> Task details: Your answer must be the exact lines from the one holding "The width and" through the last line of the records below, with no pictures.

----

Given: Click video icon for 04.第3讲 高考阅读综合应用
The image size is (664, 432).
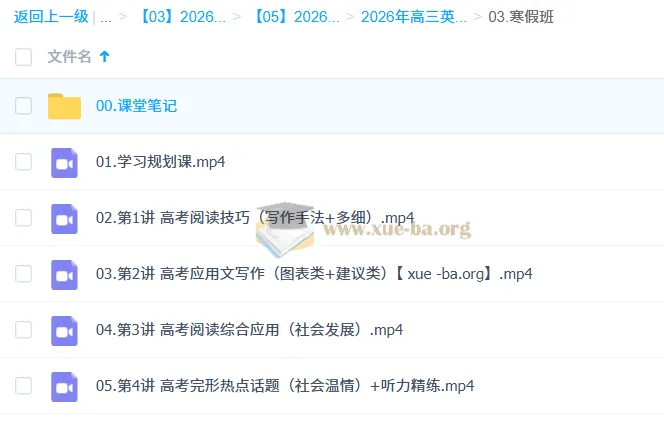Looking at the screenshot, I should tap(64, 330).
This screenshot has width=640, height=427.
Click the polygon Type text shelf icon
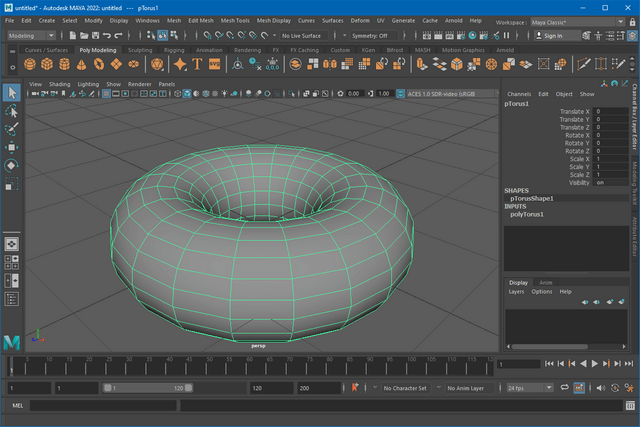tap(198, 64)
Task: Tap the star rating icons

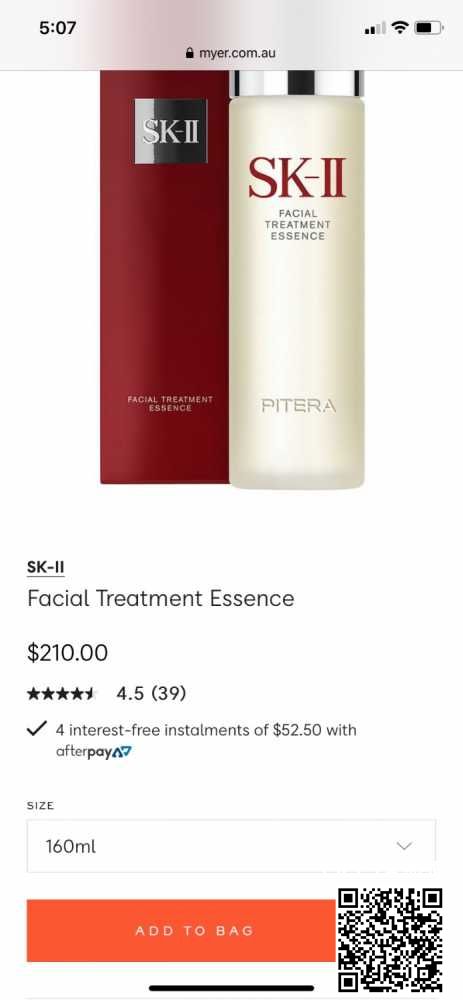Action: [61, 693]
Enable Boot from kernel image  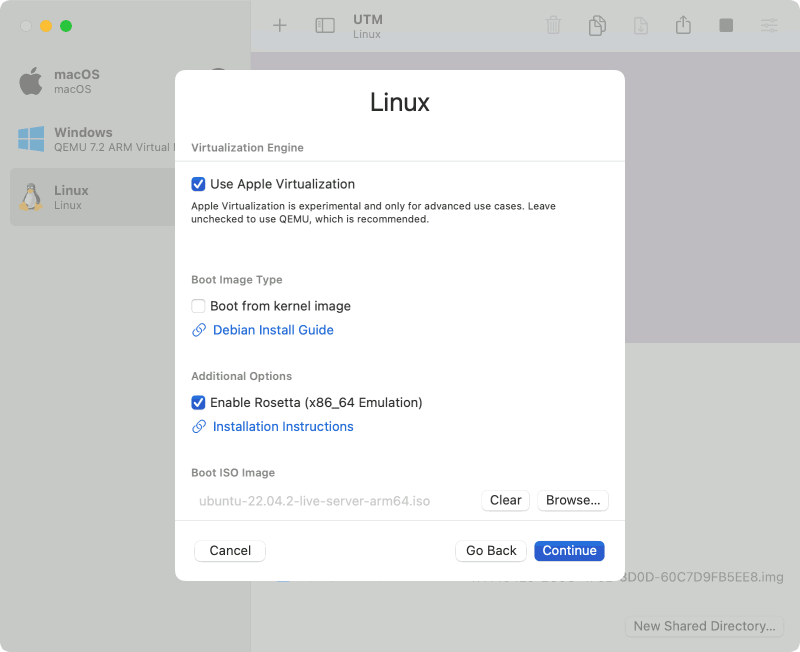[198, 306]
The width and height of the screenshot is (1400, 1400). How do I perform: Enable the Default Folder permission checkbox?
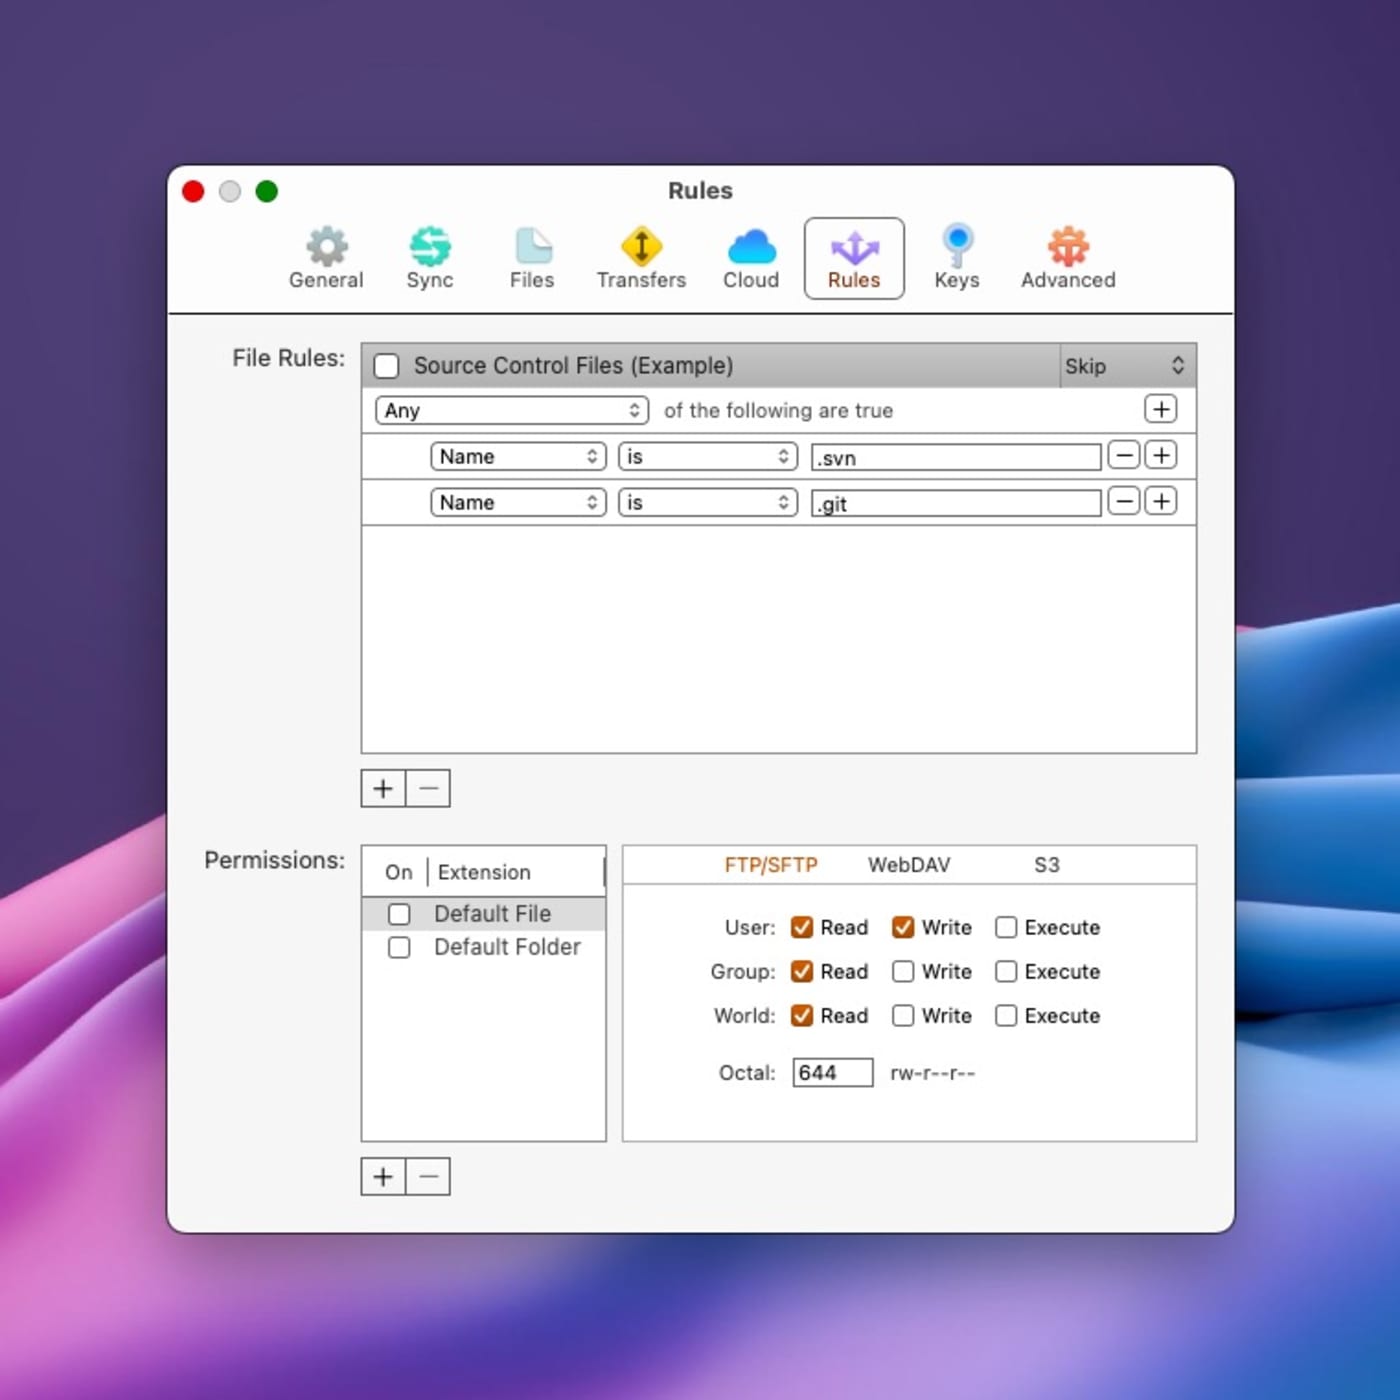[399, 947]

----

> The completed task:
The width and height of the screenshot is (1400, 1400). How do I perform: Enable the Default Folder permission checkbox?
[399, 947]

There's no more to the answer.